## Einzelne Aufgabe 1
Geben Sie aus dem Text zur Geldstrafe wörtlich den Abschnitt aus, der mit „Wenn Sie eine“ beginnt und bis einschließlich „von 90 Tagen.“ reicht.
## Einzelne Aufgabe 2
Nennen Sie alle Angaben im Text zur Geldstrafe, die eine Zahl enthalten.
## Einzelne Aufgabe 3
Fassen Sie den Text zur Geldstrafe in zwei Sätzen zusammen.

## Ausgangstext
================
Geldstrafe

Die Geldstrafe

Wenn Sie eine Geldstrafe, die ein Gericht durch einen Strafbefehl oder Urteil gegen Sie festgesetzt oder ausgeurteilt hat, z.B. aus wirtschaftlichen Gründen nicht zahlen (können), kann diese als Ersatzfreiheitsstrafe vollstreckt werden.

Die Geldstrafe wird nach Tagessätzen bestimmt. Ein Tagessatz bemisst sich nach ihren monatlichen Nettoeinkommen abzüglich Unterhaltsverpflichtungen. Für einen Tagessatz der Geldstrafe wird dann 1 Tag Ersatzfreiheitsstrafe vollstreckt. Folglich droht Ihnen z.B. bei 90 Tagessätzen zu x Euro eine Ersatzfreiheitsstrafe von 90 Tagen.
================
## Untersuchte Daten

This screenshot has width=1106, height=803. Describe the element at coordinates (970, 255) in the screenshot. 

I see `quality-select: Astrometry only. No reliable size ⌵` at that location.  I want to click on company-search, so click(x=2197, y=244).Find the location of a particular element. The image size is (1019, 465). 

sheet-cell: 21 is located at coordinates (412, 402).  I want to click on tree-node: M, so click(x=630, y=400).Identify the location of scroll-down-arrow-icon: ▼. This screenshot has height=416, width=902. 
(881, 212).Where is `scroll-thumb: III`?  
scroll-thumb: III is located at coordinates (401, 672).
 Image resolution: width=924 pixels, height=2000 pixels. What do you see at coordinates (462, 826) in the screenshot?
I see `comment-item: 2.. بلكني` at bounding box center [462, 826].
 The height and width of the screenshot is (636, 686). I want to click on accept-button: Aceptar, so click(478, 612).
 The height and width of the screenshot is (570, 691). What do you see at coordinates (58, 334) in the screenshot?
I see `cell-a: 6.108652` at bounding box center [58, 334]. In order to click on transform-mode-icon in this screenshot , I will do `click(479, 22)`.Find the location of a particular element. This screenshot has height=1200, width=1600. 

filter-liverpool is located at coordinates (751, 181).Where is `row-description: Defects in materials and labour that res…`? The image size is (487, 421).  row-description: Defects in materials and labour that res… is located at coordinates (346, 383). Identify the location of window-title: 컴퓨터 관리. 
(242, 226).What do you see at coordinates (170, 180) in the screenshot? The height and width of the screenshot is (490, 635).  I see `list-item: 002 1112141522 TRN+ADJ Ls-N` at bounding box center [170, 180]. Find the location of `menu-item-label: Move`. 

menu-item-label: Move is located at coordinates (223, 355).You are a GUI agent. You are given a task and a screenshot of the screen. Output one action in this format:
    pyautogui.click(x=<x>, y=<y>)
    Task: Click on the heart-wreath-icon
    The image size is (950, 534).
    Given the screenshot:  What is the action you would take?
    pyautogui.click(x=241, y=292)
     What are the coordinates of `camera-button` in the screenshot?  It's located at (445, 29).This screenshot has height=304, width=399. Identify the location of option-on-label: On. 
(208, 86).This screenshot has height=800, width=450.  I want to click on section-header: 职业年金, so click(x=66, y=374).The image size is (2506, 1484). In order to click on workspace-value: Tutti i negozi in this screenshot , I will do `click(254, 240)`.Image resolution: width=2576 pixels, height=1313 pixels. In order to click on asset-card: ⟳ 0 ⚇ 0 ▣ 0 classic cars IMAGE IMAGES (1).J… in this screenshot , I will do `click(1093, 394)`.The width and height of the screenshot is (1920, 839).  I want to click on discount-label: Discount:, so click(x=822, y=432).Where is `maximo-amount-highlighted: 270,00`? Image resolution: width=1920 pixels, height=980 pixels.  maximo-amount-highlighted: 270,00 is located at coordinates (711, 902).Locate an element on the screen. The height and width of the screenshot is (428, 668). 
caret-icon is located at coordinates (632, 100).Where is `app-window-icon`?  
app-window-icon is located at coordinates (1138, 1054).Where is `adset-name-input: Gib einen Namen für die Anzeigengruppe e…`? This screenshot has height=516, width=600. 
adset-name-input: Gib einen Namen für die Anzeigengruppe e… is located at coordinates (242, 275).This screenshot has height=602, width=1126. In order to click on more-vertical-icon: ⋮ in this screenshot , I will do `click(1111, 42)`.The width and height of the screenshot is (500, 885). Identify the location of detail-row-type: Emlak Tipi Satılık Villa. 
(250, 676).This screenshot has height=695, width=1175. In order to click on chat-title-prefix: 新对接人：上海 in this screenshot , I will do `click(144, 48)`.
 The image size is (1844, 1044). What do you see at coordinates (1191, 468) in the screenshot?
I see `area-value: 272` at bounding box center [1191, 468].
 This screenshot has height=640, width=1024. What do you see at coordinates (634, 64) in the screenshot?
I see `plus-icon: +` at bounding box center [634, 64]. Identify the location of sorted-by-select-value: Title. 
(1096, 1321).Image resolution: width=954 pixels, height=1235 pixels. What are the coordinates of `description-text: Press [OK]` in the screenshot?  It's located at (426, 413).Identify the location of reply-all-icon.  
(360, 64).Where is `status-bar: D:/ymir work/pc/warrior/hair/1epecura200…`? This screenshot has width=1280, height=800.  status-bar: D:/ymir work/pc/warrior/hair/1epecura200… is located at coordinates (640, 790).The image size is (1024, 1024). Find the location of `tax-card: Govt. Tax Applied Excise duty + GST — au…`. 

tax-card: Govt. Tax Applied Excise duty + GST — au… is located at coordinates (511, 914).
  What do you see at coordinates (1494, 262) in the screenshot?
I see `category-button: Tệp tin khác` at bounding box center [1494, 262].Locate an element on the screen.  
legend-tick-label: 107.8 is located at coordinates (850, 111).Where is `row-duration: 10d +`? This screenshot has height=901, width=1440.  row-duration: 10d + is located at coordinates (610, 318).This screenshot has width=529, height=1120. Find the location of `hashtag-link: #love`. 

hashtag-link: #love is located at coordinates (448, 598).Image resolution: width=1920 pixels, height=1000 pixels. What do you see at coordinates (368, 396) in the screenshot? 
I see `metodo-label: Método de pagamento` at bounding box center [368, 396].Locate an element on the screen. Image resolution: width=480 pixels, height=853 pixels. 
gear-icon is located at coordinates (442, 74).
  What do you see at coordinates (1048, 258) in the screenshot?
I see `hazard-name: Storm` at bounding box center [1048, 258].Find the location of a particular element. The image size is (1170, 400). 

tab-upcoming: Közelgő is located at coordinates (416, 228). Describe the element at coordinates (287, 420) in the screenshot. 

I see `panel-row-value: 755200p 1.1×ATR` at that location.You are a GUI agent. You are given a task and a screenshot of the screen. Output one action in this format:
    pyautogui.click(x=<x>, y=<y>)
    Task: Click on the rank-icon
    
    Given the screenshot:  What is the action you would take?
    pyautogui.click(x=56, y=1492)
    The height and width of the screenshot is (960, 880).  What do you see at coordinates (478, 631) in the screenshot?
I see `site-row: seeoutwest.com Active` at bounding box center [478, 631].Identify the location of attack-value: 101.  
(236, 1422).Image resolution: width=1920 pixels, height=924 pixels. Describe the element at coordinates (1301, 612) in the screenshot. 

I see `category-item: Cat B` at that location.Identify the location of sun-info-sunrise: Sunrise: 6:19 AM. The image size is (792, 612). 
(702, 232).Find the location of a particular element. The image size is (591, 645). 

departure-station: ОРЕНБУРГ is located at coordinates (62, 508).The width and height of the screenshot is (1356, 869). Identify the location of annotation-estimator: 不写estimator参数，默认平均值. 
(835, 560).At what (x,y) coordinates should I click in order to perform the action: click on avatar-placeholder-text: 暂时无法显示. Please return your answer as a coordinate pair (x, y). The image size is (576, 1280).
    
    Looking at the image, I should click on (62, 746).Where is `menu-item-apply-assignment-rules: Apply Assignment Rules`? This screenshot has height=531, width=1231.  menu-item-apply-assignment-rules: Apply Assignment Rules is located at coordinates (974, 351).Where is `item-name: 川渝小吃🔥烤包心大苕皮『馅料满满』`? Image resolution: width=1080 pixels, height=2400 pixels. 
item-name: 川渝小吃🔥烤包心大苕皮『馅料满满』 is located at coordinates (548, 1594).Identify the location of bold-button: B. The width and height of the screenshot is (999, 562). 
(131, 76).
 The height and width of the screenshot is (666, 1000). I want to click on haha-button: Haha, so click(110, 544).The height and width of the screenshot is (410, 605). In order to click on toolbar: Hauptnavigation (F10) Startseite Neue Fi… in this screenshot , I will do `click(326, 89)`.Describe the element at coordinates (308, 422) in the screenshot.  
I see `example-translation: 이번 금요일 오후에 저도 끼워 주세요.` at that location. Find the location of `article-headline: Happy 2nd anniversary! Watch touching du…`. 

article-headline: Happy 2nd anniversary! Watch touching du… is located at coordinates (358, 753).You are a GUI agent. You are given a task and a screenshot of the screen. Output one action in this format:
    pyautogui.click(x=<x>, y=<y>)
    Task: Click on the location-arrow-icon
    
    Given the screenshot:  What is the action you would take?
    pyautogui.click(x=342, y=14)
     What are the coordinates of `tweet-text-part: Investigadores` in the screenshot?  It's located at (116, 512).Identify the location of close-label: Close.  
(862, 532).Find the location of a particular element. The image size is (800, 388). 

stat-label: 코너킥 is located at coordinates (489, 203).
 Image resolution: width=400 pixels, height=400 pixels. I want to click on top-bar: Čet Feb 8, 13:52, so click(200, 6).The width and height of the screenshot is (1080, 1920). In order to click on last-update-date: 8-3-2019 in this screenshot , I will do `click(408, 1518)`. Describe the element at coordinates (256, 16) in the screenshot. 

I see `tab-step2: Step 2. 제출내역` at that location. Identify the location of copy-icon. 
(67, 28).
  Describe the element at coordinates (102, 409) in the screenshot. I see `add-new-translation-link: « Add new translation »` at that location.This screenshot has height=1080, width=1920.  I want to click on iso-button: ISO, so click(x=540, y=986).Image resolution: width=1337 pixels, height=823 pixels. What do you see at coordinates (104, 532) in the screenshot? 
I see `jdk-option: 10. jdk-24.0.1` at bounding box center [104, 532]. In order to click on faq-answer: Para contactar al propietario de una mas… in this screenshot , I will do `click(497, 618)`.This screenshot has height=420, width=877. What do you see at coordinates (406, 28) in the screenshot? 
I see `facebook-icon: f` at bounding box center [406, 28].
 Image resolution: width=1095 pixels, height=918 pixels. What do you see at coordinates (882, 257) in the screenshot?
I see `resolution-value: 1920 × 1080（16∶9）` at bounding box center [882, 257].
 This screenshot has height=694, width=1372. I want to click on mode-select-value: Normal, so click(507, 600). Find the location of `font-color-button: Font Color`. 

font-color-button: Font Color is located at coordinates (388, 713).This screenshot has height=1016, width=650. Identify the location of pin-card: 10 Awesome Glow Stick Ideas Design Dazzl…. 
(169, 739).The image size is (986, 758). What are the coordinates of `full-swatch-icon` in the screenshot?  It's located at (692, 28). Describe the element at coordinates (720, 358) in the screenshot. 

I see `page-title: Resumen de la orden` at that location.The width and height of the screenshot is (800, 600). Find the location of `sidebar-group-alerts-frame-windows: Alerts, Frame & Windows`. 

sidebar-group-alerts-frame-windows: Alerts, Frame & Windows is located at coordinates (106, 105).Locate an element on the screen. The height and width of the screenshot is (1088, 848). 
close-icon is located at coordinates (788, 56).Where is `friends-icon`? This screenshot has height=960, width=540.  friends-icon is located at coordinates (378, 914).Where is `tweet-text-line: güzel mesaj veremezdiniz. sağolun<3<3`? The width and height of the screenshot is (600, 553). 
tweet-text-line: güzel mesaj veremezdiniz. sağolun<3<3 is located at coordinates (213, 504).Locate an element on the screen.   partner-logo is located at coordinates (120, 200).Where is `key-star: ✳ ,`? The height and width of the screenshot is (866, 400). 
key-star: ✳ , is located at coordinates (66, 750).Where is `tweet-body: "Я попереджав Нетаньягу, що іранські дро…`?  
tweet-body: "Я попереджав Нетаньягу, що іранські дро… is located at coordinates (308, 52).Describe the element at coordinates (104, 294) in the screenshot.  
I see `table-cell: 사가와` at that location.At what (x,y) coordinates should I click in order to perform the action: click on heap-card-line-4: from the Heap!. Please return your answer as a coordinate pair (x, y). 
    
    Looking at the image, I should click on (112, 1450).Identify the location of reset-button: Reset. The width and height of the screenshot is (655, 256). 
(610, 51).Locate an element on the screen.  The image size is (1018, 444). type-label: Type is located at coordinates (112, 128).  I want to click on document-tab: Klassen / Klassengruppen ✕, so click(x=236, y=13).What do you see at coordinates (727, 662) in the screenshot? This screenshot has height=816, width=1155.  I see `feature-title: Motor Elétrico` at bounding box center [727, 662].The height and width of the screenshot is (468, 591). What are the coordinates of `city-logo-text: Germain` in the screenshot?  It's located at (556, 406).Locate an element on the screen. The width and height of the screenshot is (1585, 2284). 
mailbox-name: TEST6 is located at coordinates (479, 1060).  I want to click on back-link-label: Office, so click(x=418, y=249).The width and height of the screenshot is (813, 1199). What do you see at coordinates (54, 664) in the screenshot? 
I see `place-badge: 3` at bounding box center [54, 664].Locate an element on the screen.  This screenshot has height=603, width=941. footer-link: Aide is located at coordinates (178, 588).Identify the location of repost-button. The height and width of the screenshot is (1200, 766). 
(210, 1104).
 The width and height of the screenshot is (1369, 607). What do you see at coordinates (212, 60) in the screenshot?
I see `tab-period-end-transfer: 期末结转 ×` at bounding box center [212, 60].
================
## Schriftliche Antwort 1
Wenn Sie eine Geldstrafe, die ein Gericht durch einen Strafbefehl oder Urteil gegen Sie festgesetzt oder ausgeurteilt hat, z.B. aus wirtschaftlichen Gründen nicht zahlen (können), kann diese als Ersatzfreiheitsstrafe vollstreckt werden.

Die Geldstrafe wird nach Tagessätzen bestimmt. Ein Tagessatz bemisst sich nach ihren monatlichen Nettoeinkommen abzüglich Unterhaltsverpflichtungen. Für einen Tagessatz der Geldstrafe wird dann 1 Tag Ersatzfreiheitsstrafe vollstreckt. Folglich droht Ihnen z.B. bei 90 Tagessätzen zu x Euro eine Ersatzfreiheitsstrafe von 90 Tagen.

## Schriftliche Antwort 2
- 1 Tag Ersatzfreiheitsstrafe
- 90 Tagessätzen
- 90 Tagen

## Schriftliche Antwort 3
Eine durch Strafbefehl oder Urteil festgesetzte Geldstrafe, die etwa aus wirtschaftlichen Gründen nicht gezahlt wird, kann als Ersatzfreiheitsstrafe vollstreckt werden. Die Geldstrafe wird nach Tagessätzen bestimmt, die sich nach dem monatlichen Nettoeinkommen abzüglich Unterhaltsverpflichtungen bemessen, und für jeden Tagessatz wird ein Tag Ersatzfreiheitsstrafe vollstreckt.